Saved data entries
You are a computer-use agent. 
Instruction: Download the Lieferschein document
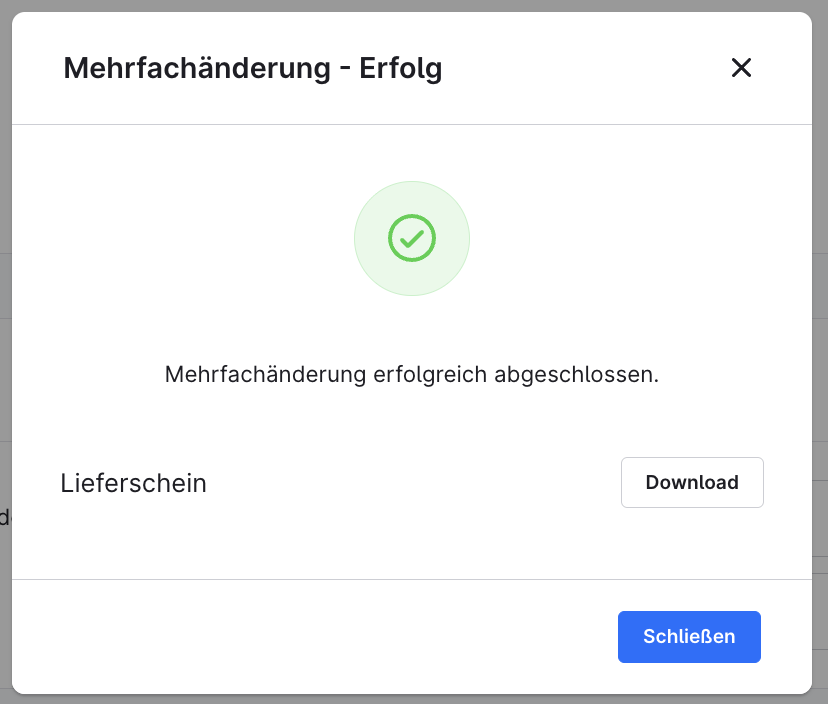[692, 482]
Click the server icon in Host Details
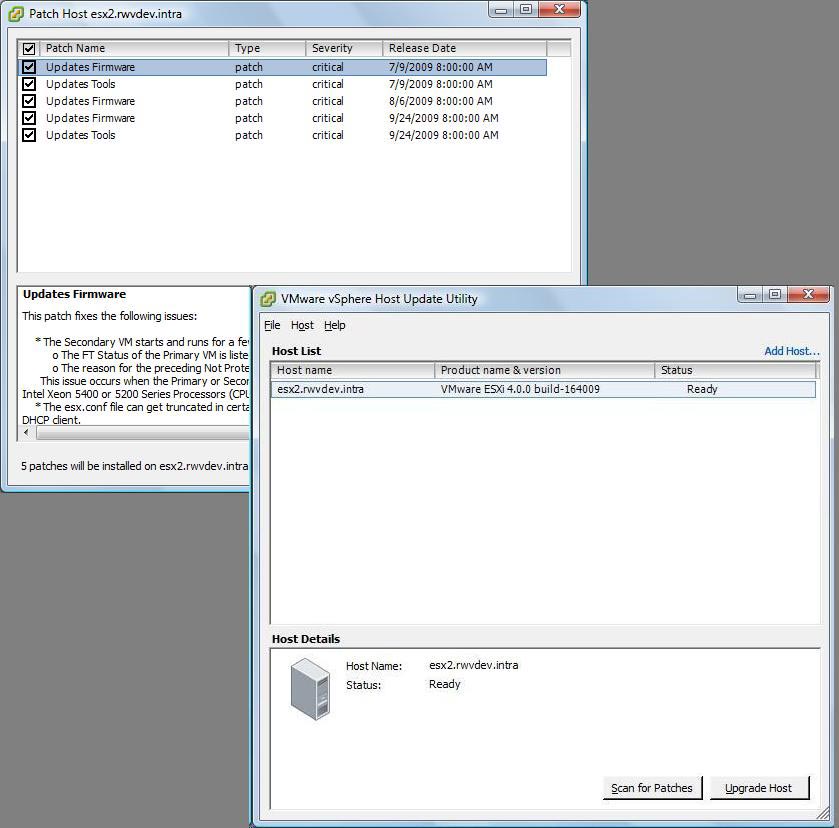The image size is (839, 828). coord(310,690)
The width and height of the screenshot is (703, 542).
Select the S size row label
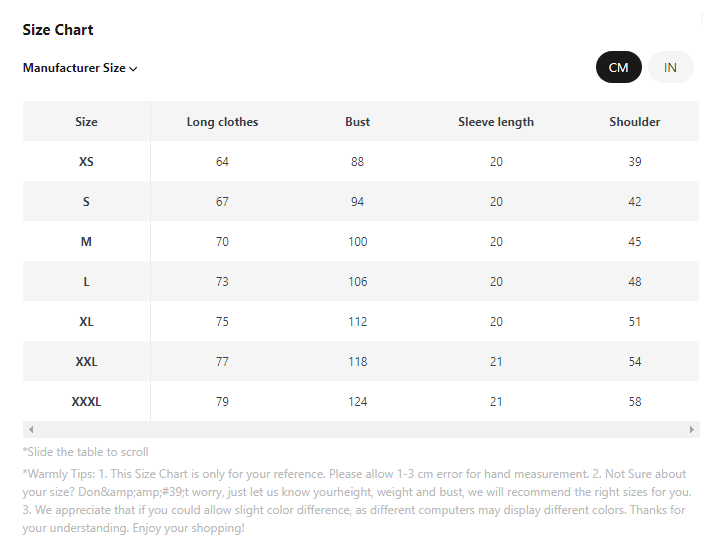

• REQUIREMENT:
Restate each entry word for word, leaving out any pictures.

• ANSWER TO THE PROBLEM:
You are a computer-use agent. 
Instruction: Download the Lieferschein document
[692, 482]
Click the server icon in Host Details
The image size is (839, 828). coord(310,690)
The width and height of the screenshot is (703, 542).
Select the S size row label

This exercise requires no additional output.